Activity: Scan the lines below; pull out those with "Viewport".

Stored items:
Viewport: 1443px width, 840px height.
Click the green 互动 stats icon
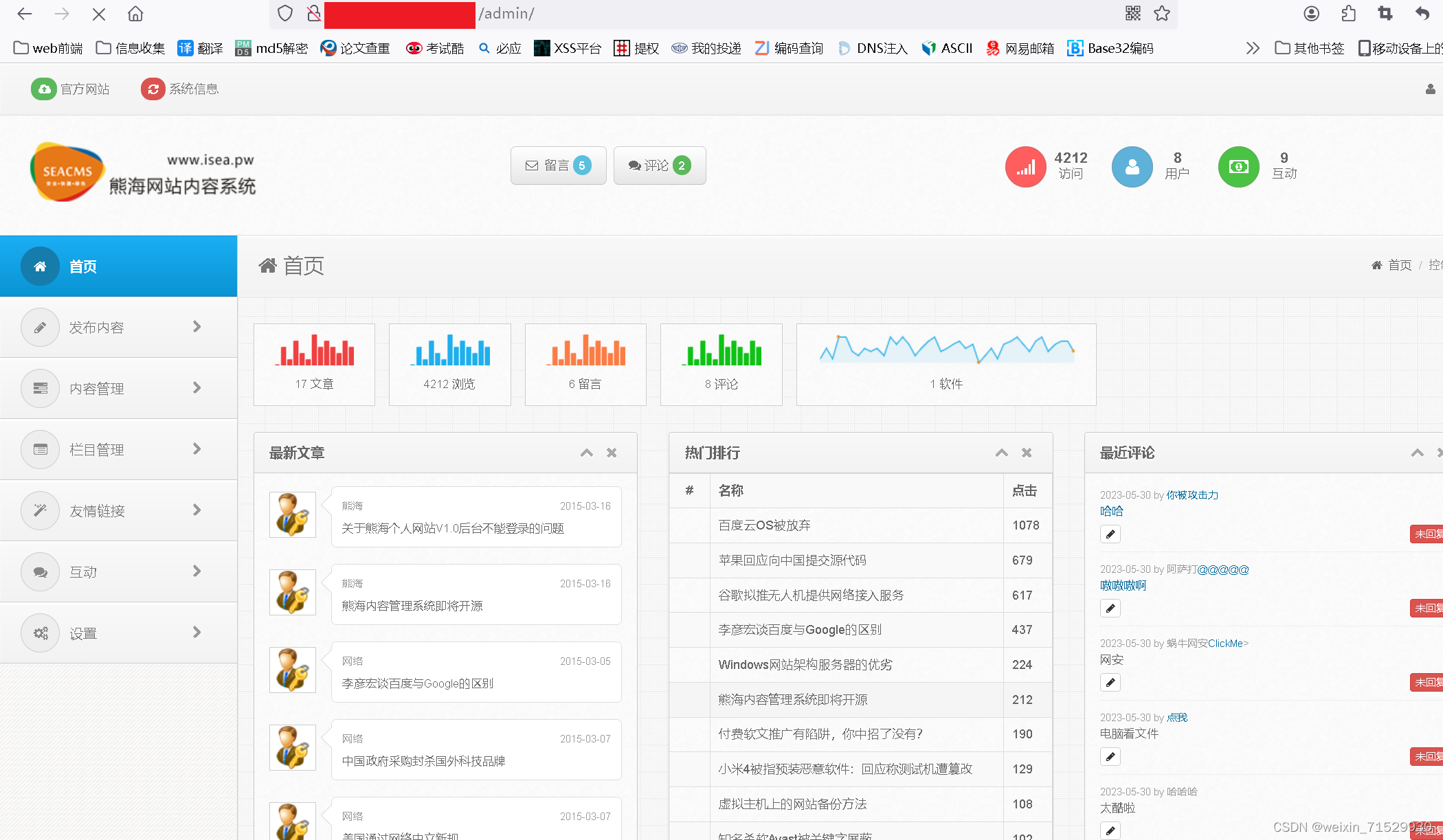click(1238, 166)
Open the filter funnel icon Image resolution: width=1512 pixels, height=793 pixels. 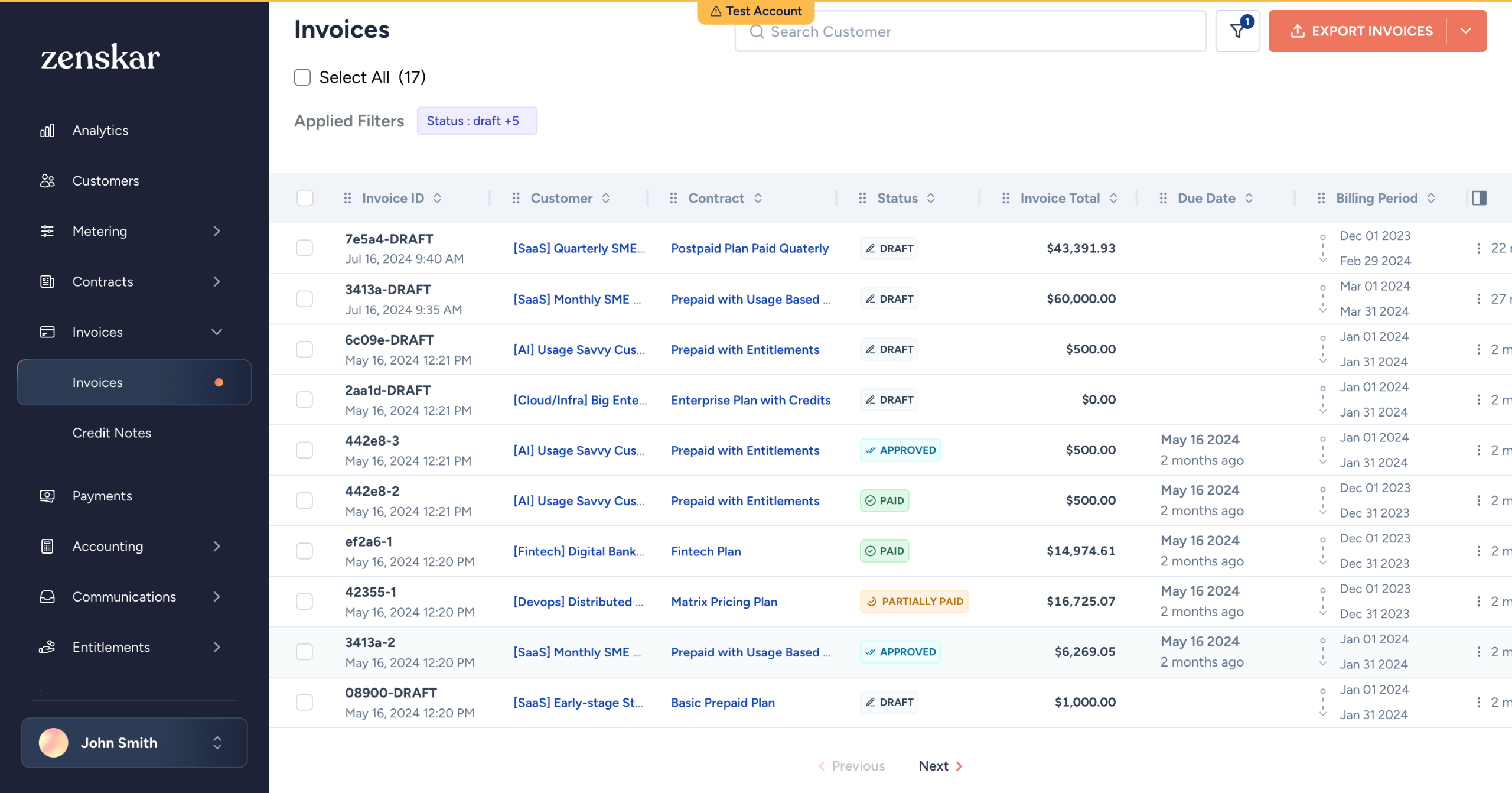pos(1237,31)
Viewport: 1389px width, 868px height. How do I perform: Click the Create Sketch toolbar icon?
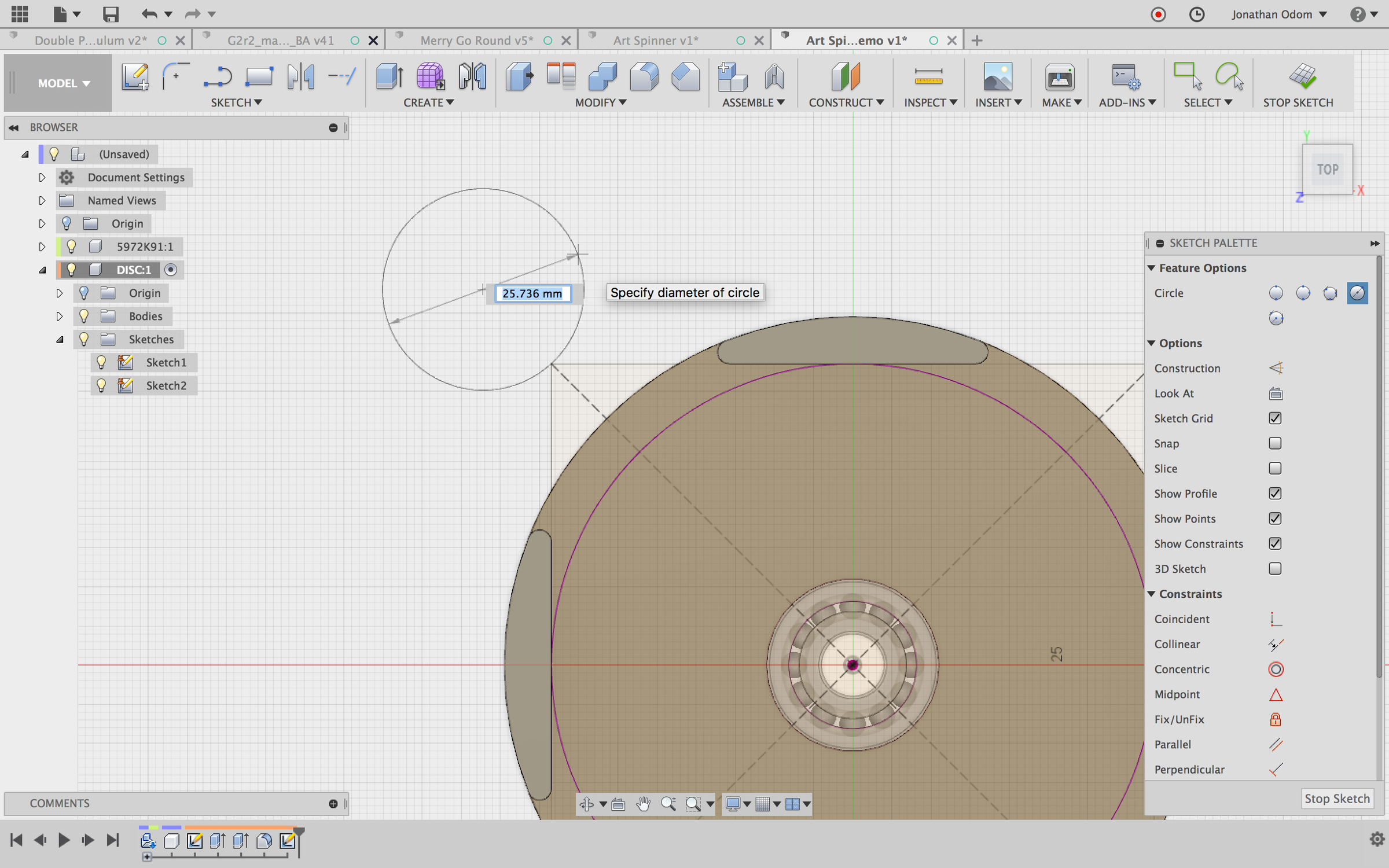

Task response:
Viewport: 1443px width, 840px height.
Viewport: 1389px width, 868px height. How do I perform: Click the Create Sketch toolbar icon?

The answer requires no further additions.